One company which has committed to using exclusively green hydrogen is H2 Green Steel, which has started production on Europe’s first green steel plant in Boden Sweden. The company claims that the first batches of green steel will be rolled out in 2025. H2 Green Steel will use hydropower from the nearby river Lule to power the electrolysis process which will generate its own green hydrogen on site.

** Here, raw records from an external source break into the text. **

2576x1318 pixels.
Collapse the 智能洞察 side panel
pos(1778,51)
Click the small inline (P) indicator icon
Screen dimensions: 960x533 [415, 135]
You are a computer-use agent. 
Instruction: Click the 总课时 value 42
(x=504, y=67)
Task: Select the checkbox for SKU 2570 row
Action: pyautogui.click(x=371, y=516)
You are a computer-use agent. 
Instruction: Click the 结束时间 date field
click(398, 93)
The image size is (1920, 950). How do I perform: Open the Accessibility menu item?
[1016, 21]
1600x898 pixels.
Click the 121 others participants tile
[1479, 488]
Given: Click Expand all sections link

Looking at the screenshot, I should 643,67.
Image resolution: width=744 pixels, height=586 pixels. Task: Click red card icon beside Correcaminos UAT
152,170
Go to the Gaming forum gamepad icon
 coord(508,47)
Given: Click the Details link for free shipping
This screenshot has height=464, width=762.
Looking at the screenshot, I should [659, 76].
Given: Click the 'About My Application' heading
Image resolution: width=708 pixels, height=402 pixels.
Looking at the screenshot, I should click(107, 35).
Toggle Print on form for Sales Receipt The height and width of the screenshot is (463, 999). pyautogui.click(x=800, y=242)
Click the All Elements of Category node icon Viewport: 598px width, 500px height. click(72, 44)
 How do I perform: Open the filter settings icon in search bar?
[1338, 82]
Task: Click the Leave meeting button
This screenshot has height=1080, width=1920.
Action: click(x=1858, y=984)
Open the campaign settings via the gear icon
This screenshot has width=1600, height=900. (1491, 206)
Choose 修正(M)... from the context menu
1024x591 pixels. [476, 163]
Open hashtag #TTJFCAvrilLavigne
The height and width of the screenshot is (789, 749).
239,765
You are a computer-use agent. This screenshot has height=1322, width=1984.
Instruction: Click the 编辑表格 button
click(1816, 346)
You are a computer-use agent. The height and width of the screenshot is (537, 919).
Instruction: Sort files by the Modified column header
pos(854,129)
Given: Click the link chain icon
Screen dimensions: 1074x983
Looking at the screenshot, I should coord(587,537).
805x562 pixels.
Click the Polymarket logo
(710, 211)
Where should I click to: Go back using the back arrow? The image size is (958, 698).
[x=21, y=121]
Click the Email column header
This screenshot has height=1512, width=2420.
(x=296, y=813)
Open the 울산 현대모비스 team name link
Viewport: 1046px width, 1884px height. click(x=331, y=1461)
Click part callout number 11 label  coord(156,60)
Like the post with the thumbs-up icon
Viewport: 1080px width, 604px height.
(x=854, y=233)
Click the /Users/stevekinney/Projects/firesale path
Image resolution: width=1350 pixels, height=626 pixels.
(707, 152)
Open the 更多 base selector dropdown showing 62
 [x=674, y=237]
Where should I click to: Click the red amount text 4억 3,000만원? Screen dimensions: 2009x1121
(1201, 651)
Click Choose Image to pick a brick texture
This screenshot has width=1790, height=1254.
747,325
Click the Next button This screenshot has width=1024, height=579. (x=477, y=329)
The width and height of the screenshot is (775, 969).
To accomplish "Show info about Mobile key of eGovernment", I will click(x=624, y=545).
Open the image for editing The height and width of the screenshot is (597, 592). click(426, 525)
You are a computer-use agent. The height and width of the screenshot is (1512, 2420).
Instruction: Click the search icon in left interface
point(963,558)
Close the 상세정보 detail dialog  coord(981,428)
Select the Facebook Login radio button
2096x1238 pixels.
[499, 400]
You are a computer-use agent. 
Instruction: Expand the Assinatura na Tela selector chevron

The company recently announced that it has entered into an agreement with Fortum to produce carbon-free electricity for its steel production. Rikard Dagerbäck, sales manager and strategic customer director for Fortum said of the agreement: “We believe that the complex nature of electrification and hydrogen projects at scale require cross-sectoral partnerships as well as large amounts of clean energy.”
Schenk was supportive of this fully-comprehensive approach stating that “there should be some sort of commitment or secured access to green hydrogen when launching such a project”.
In recent years the phrase “green steel” has, for the most part, been used to refer to primary steel production using carbon-neutral methods. However, recycling steel is also a meaningful method of ‘greening’ steel production.
Recent global events, such as the war in Ukraine and the Covid-19 pandemic, have slowed demand for steel but it is nonetheless still increasing and set to rise by 2.2% in 2023. 75% of steel is still made in coal-fired blast furnaces, as production methods for steel are developed to incorporate more sustainable tactics, with the aim of making steel production 100% recyclable and highly recycled.
According to the Galvanisers Association, 40% of all steel production is based on recycled scrap. In the UK 87% of construction steel is recycled. Recycling steel is much less resource intensive than primary steel production. According to Schenk: “The difference in carbon dioxide emissions in producing steel and recycling steel are hugely different […] because you don’t need the same level of heat”.
But in many countries well established systems for steel recycling do not yet exist. Schenk explains that much of the scrap steel collected in Europe is contaminated with dirt or rust and is exported overseas an “downcycled” into a lower-grade product. She claims that this “huge untapped potential” is key to ensuring a continued global supply of steel.
She adds that: “While green hydrogen-based steelmaking will be part of the solution, it’s highly expensive and the required green hydrogen is unlikely to be produced in large enough quantities in time. Policymakers and businesses should therefore focus more on high-grade steel recycling and circular solutions to ensure we produce green steel at the speed and scale we need”.
“The hydrogen buzz”
A number of industry heavyweights including ArcelorMittal, Nippon, POSCO and Baowu have announced green steel projects due to come online in the coming years, aligned with 2050 zero emissions targets. Hydrogen is cited as the principal means of achieving greener steel.
According to Schenk: “When people hear ‘green steel’ they think only about the primary, and that’s also what the companies are really pushing, but I think that is one of the biggest missing pieces in the public space”. She attributes a lot of these announcements to “the hydrogen buzz” as companies set their sights on the latest in carbon neutral trends.
Grand View Research found that the global hydrogen creation market size was valued at $55.35bn in 2022 and is expected to expand at a combined annual growth rate of 9.3% from 2023 to 2030. Interest in hydrogen is growing as various industries consider how to decarbonise their processes.
But in the steel industry, for many of the proposed projects the realistic plans of how sufficient quantities of green hydrogen will be supplied remains the key missing piece as it negotiates how it will reduce its carbon footprint.